Event Analytics in Splunk ITSI is where you can streamline your incident management workflows, from alert management to incident response triggers.
Get Started with Event Analytics
Ingest events through correlational searches.
The data itself comes from Splunk indexes, but ITSI only focuses on a subset of all Splunk Enterprise data. This subset is generated by correlation searches. A correlation search is a specific type of saved search that generates notable events from the search results.
Configure aggregation policies to group events into episodes.
Once notable events start coming in, they need to be organized so you can start gaining value from them. Configure an aggregation policy to define which notable events are related to each other and group them into episodes. An episode contains a chronological sequence of events that tells the story of a problem or issue. In the backend, a component called the Rules Engine executes the aggregation policies you configure.

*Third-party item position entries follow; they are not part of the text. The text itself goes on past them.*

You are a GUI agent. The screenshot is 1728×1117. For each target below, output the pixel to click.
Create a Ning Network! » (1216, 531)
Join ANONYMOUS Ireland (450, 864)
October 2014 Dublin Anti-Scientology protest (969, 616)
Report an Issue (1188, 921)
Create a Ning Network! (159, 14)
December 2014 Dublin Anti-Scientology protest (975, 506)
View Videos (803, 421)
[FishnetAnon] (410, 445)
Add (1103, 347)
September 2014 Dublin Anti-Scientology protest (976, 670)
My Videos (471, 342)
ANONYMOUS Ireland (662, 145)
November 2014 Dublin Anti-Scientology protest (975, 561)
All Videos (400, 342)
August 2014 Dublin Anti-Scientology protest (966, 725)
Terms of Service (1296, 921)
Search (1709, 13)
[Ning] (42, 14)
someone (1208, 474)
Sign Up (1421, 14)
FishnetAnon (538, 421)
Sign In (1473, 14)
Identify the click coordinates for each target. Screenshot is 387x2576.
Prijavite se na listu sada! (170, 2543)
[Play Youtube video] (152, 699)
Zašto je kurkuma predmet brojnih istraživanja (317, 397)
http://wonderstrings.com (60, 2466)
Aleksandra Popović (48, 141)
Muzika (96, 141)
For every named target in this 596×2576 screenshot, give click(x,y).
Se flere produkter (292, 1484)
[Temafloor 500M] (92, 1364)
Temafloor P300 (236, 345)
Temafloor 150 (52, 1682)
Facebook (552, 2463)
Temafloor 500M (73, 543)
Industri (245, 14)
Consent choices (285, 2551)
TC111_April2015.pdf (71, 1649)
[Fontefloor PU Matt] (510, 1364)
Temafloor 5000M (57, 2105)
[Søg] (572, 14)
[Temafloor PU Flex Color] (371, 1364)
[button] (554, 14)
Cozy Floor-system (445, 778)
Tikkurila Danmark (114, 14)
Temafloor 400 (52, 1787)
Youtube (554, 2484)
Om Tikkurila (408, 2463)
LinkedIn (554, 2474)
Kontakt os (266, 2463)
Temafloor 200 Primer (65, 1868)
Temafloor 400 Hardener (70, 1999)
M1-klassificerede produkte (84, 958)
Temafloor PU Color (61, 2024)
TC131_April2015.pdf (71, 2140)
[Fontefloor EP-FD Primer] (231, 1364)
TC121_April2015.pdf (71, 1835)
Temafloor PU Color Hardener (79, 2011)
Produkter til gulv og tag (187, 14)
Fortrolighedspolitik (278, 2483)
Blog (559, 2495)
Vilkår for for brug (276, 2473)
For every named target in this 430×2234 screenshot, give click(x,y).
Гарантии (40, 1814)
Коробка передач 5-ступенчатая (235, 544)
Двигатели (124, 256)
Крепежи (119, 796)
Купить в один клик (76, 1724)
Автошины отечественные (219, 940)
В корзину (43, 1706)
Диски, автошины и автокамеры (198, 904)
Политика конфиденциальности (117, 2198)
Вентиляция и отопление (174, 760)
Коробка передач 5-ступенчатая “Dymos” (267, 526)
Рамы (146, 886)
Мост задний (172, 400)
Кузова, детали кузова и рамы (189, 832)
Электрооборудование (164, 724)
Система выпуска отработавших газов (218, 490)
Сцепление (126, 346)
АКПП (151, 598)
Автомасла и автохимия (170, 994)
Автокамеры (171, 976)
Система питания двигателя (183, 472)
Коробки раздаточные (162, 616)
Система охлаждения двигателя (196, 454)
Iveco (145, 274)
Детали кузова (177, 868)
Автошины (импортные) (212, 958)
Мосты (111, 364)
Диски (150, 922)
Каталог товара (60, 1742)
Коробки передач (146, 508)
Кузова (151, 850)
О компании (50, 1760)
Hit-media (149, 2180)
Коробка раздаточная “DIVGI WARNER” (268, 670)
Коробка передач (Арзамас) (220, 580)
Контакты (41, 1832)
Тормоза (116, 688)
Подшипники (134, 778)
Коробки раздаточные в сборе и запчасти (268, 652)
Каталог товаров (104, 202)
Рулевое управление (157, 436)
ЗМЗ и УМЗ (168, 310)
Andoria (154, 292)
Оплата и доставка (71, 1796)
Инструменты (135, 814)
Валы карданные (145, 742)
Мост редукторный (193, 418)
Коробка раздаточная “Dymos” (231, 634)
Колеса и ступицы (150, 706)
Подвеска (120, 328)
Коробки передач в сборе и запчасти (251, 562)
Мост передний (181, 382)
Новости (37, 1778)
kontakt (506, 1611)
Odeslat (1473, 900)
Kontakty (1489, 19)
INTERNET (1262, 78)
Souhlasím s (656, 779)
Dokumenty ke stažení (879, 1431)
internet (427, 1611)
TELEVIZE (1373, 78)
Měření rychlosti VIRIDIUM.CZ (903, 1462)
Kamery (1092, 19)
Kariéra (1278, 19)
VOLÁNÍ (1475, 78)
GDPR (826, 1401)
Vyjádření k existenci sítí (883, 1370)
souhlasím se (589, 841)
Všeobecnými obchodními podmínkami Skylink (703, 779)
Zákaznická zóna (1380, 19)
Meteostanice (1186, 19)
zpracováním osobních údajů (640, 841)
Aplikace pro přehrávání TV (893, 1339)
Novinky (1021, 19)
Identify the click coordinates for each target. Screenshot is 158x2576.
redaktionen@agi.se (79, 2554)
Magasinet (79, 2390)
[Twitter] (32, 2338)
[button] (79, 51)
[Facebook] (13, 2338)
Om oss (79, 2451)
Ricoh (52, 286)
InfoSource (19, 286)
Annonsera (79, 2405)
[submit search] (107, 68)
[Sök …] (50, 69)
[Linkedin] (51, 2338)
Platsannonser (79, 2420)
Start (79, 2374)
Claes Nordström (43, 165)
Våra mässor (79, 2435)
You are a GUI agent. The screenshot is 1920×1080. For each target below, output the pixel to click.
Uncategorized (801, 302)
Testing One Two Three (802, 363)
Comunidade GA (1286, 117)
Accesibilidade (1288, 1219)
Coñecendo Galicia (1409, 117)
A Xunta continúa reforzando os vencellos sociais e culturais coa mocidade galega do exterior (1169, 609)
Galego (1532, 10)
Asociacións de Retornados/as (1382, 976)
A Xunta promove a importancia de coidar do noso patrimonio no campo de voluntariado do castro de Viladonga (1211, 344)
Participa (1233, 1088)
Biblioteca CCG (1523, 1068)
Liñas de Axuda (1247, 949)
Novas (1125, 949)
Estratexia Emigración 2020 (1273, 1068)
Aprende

For more information, see Overview of aggregation policies in ITSI.
Set up automated actions to take on episodes.
You can run actions on episodes either automatically using aggregation policies or manually in Episode Review. Some actions, like sending an email or pinging a host, are shipped with ITSI. You can also create tickets in external ticketing systems like ServiceNow, Remedy, or VictorOps. Finally, actions can also be modular alerts that are shipped with Splunk add-ons or apps, or custom actions that you configure.
For more information, see Configure episode action rules in ITSI.
Event Analytics Best Practices for Third-Party Data Sources
To avoid duplicate events, use the same frequency and time range in correlation searches.
When configuring a correlation search, consider using the same value for the search frequency and time range to avoid duplicate events. For example, a search might run every five minutes and also look back every five minutes.
If there's latency in your data and you need to look for events you might have missed, consider expanding the time range. For example, the search could run every minute but look back 5 minutes.
To reduce load on your system, don't use a time range greater than 5 minutes.
Exceeding a calculation window of 5 minutes can put a lot of load on your system, especially if you have a lot of events coming in. If you want to avoid putting extra load on your system, consider reducing the time range to 5 minutes or less.
One exception is if your data is coming in more sporadically. For example, if your data comes in every 15 minutes, consider using a 15-minute time range.
Normalize all the important fields in your third-party events.
When you're creating correlation searches, don't only normalize on obvious fields that exist in a lot of data sources, like host, severity, event type, message, and so on. It's also important to normalize fields that you know are important in your events. For example, when you're looking at Windows event logs, what do you look at to know if something is good or bad? Normalize those fields as well and use them to build out a common information model.
Perform this normalization process for every data source you have so you can easily identify important fields when creating aggregation policies.
Create one correlation search per data source.
For every third-party data source you're bringing into ITSI, create a single correlation search to normalize those fields and generate notable events. For example, one for SCOM, one for SolarWinds, and so on.
Don't create too many aggregation policies.
Limit the number of aggregation policies you enable in your environment. Too many aggregation policies create too many groups, which produces an overly granular view of your IT environment. By limiting the number of policies, you create more end-to-end visibility and avoid creating silos of collaboration between groups in your organization. Make sure to group events according to how those events are related, not based on how people work to resolve those issues.